— To-do list —
**a.** Repeat everything in the thermal resistance passage from "The effective thermal resistance Rth" down to "per square centimeter.", word for word.
**b.** Answer these questions using the thermal resistance passage:
(i) According to the passage, what do lower Rth values stand for?
(ii) At what layer thicknesses does the MX-7 achieve particularly low values?
(iii) What does the passage say the advantage of the MX-7 results from?

The effective thermal resistances Rth_{, eff}

The effective thermal resistance Rth describes the total thermal barrier that a paste represents between two contact surfaces, and lower values stand for better heat transfer. This measurement curve illustrates this relationship very clearly, as it shows how the tested pastes behave over a wide range of realistically achievable bond line thicknesses. The decisive factor here is how well a paste can be compacted under pressure and how much resistance it actually offers to heat conduction per square centimeter.

The MX-7 shows low Rth values across the entire measuring range and is therefore in the good performance range of the TIMs tested. It achieves particularly low values at low layer thicknesses and is positioned just below or at the level of the new MX-6 generation. This zone is particularly relevant in thermal terms, as modern coolers with high contact pressures produce precisely such thin layers. The advantage of the MX-7 results from its particle structure, which can be easily compacted and forms few micropores despite the high oxide filling level. The particle clusters visible under the microscope reorganize under load to form a comparatively closed contact surface, which visibly reduces thermal resistance.

— Dataset section —

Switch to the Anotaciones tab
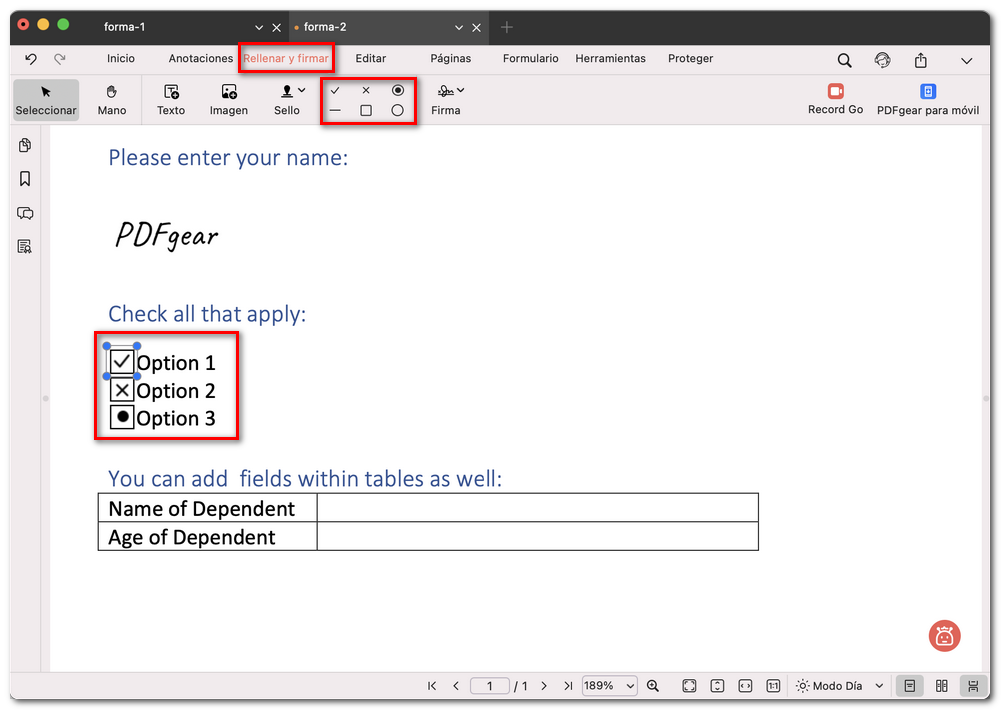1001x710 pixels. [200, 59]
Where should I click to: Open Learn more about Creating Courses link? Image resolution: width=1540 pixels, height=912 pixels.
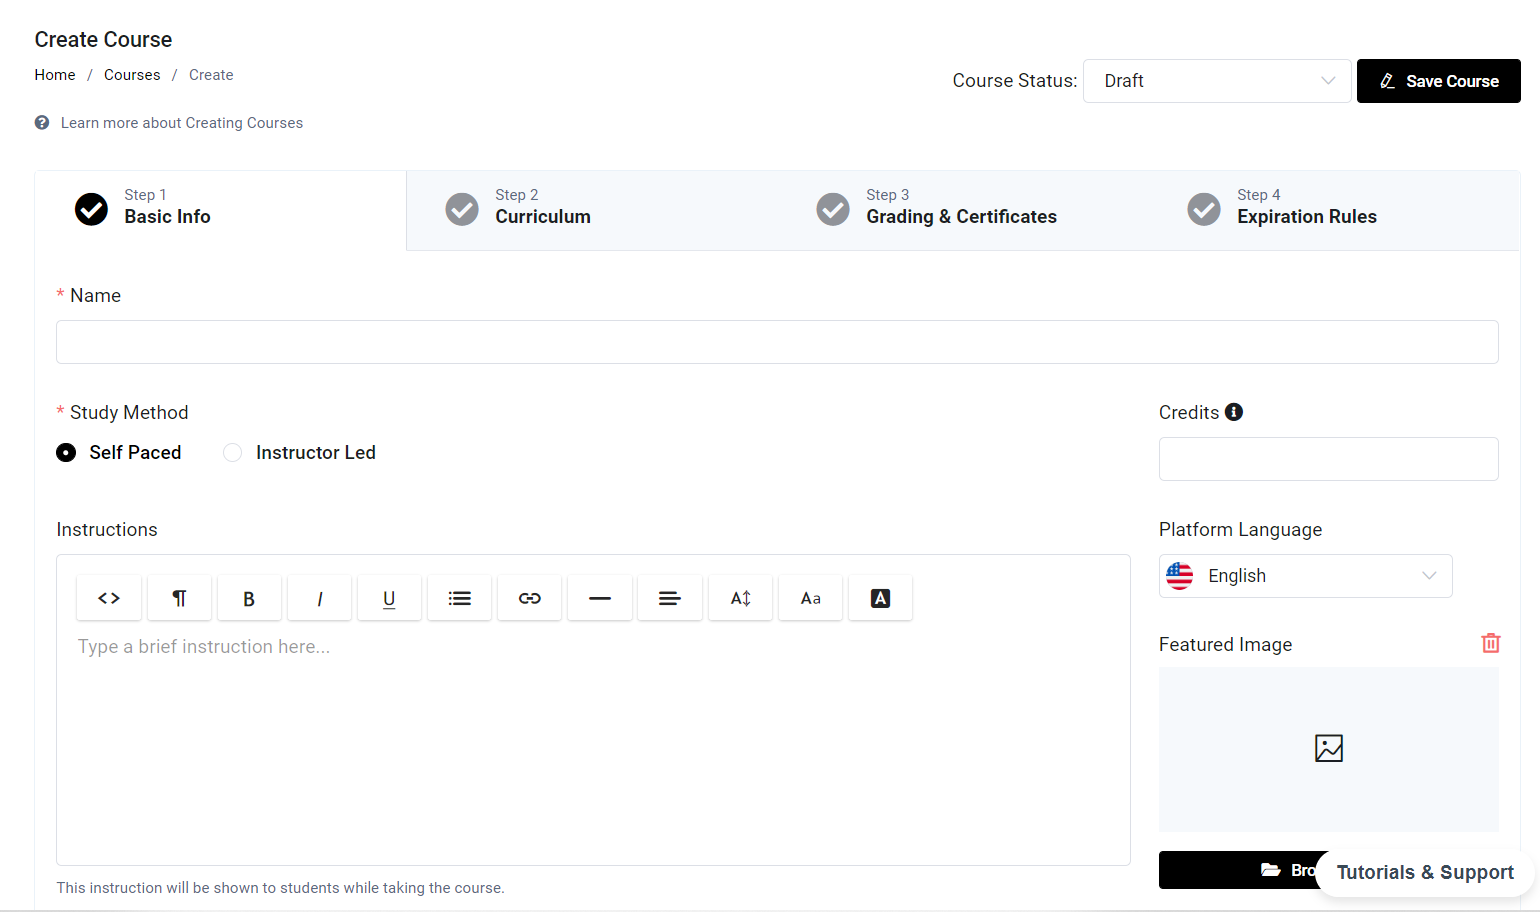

— Answers to the exercises —
**a.**
The effective thermal resistance Rth describes the total thermal barrier that a paste represents between two contact surfaces, and lower values stand for better heat transfer. This measurement curve illustrates this relationship very clearly, as it shows how the tested pastes behave over a wide range of realistically achievable bond line thicknesses. The decisive factor here is how well a paste can be compacted under pressure and how much resistance it actually offers to heat conduction per square centimeter.

**b.**
(i) Better heat transfer.
(ii) At low layer thicknesses.
(iii) Its particle structure, which can be easily compacted and forms few micropores despite the high oxide filling level.